Bruxelles – L’ultima proposta del Governo per convincere i suoi partner europei a consentire il riconoscimento del catalano, dell’euskera e del galiziano come lingue ufficiali nell’UE prevede la loro ufficialità a partire dal 2027, sebbene con un’implementazione parziale, poiché a partire da quella data verrebbero tradotti solo i regolamenti del Consiglio e del Parlamento Europeo di tutta la legislazione comunitaria, il che nella scorsa legislatura ha rappresentato meno del 3% di tutti gli atti giuridici.

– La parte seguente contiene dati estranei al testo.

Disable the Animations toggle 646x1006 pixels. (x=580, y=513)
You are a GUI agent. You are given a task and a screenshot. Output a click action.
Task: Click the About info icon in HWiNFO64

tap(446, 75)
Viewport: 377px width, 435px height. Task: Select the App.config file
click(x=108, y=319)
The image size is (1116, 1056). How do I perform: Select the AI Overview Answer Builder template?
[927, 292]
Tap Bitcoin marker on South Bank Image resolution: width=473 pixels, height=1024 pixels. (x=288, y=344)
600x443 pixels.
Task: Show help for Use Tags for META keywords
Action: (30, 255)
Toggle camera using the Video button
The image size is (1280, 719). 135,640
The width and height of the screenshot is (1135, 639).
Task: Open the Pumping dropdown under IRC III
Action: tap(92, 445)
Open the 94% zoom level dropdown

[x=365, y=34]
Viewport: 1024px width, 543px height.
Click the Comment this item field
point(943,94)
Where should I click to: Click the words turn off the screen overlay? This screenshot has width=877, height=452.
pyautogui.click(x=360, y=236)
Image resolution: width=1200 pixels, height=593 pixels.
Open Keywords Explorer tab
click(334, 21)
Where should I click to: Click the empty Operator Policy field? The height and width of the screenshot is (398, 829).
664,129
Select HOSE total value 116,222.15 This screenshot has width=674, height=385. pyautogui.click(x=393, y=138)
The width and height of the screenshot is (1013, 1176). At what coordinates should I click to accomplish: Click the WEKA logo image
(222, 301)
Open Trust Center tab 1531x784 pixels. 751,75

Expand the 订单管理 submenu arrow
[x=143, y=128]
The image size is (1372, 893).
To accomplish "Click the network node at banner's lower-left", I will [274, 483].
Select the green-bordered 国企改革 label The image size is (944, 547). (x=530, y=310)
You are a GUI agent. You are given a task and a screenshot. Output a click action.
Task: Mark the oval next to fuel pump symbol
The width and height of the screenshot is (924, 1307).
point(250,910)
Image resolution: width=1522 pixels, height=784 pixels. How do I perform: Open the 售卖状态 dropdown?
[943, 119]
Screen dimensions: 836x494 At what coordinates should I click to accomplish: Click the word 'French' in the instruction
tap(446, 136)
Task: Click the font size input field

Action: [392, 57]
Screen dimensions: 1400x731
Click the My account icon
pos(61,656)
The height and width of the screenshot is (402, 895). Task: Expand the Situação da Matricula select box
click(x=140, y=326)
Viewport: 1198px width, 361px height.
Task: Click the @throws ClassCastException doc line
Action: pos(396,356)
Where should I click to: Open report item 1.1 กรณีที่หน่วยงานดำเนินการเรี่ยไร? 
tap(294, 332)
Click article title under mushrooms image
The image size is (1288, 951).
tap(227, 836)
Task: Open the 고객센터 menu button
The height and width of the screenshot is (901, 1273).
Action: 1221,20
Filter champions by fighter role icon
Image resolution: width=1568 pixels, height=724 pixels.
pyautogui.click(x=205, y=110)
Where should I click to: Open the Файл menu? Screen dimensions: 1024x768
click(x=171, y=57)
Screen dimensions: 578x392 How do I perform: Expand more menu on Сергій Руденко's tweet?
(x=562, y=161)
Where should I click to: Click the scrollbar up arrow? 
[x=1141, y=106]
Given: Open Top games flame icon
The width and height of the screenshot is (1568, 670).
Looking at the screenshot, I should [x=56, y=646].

Così, l’offerta sul tavolo dei 27, secondo quanto appreso da Europa Press, propone una modifica del quadro linguistico per ampliare il paracadute alle tre lingue co-ufficiali a partire dal 2027. La riforma includerebbe una “abrogazione” immediata per cui le istituzioni dell’UE non saranno obbligate a redigere tutti i loro atti legislativi né a pubblicarli nella Gazzetta Ufficiale dell’UE in catalano, euskera e galiziano. I Ventisette dovranno affrontare al più tardi entro un periodo di quattro anni la revisione dell’abrogazione per decidere se porre fine alla stessa e ogni cambiamento sarà deciso nuovamente all’unanimità.
La proposta precisa che questo freno non influenzerà i regolamenti, cioè le norme che, a differenza di altri atti giuridici come le direttive, sono di applicazione diretta in tutta l’UE e non necessitano di trasposizione nazionale. Secondo le statistiche dell’UE, nella scorsa legislatura, sono stati trattati un totale di 12.065 atti giuridici di cui il 2,6% (316) erano regolamenti.
Inoltre, per superare le riserve dei paesi con dubbi sui costi della riforma, il Governo aggiunge una dichiarazione in cui afferma che sarà la Spagna a farsi carico di tutti i costi dell’ufficialità del catalano, dell’euskera e del galiziano, sebbene al momento non fornisca una cifra su quanto ciò comporterebbe. Questo impegno figura come un considerando, rispetto al quadro attuale, che stabilisce che l’ufficialità è a carico delle casse comunitarie.
In assenza di un piano dettagliato su come applicare nella pratica il passaggio da 24 a 27 lingue ufficiali, la Spagna sottolinea che “nei prossimi mesi” e “prima che venga applicato l’accordo” si coordinerà con le istituzioni dell’UE per presentare al Consiglio una proposta delle risorse materiali, tecniche e umane necessarie per “non applicare o ridurre gradualmente” l’abrogazione prevista nel regolamento per ciascuna delle tre lingue.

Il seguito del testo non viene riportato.